» Required tasks
1 > Answer these questions from the paper abstract on Covid-19 and women's agency:
(a) In which city was the study carried out?
(b) How many respondents answered the survey, and during which months?
(c) Which institution is Sarah Khan affiliated with?
2 > Reproduce word for word the part of the paper abstract on Covid-19 and women's agency from "Income shocks, women’s" to "Cheema (LUMS University)".

» Extract provided
==*==
Income shocks, women’s agency, and the gendered impact of Covid-19  
Shandana Khan Mohmand (Institute of Development Studies) Sarah Khan (Yale University) Ali Cheema (LUMS University)

Paper short abstract:

We look at the impact of the pandemic on intra-household dynamics and women’s agency in Lahore to find that women’s housework burden has increased significantly with no increase in their agency. There is variation in this across households depending on the size of the income shock experienced.

Paper long abstract:

The Covid-19 pandemic has impacted women’s lives within their households for three distinct but interrelated reasons — the health shock created by the pandemic, the economic shock created by lockdowns, and the increased focus on the household as the location of all economic and personal activities. Studies look at the impact of these shocks in contexts where women have a sizeable presence in the labour force and have faced the impact on both professional and personal fronts. The scholarship on intra-household dynamics in contexts where women’s labour force participation is limited has not received equal attention. How have women’s lives and agency been affected where their lives were already confined to the home, and where there may now be more help available within the household? Additionally, does this impact vary across households in the city, and if yes, along which dimensions? We ask these questions in the metropolitan context of Lahore (Pakistan) using data collected through a phone survey from almost 3000 respondents in Aug-Oct 2020. We find that women’s burden of housework has increased significantly, despite the fact that men are now at home more, indicating that the division of housework is a deeply gendered phenomenon. There is, however, variation in this — women who live in households that have experienced a greater income shock during the pandemic and those where men hold more regressive views on gender equality are more likely to have experienced an increase in the burden of housework, and a decreased compliance with prenatal visits.
==*==
» Material shown
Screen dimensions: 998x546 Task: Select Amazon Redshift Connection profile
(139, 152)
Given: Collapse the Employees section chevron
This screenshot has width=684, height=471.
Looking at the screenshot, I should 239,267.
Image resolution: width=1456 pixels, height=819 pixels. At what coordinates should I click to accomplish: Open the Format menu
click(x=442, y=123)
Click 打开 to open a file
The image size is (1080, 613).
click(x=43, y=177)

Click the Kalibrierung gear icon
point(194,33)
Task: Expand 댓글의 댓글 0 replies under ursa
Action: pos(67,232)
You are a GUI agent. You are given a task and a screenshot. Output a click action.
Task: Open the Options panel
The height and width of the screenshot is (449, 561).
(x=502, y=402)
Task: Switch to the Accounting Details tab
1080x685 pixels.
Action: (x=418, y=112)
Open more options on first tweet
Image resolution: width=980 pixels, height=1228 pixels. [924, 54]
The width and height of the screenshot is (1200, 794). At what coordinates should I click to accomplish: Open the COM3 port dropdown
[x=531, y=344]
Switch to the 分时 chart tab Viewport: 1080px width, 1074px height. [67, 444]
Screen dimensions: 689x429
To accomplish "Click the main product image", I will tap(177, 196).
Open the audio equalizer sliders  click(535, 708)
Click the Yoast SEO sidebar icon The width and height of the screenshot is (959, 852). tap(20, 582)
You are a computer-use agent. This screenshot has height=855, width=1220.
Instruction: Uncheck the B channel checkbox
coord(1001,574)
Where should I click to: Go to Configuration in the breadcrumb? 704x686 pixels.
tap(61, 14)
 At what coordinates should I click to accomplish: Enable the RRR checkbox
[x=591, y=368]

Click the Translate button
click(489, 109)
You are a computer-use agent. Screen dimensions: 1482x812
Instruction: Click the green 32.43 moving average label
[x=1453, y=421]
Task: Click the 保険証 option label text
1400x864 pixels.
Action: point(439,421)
==*==
» Answers for this exercise
1 >
(a) Lahore, Pakistan.
(b) Almost 3000 respondents, in August through October 2020.
(c) Yale University.

2 >
Income shocks, women’s agency, and the gendered impact of Covid-19  
Shandana Khan Mohmand (Institute of Development Studies) Sarah Khan (Yale University) Ali Cheema (LUMS University)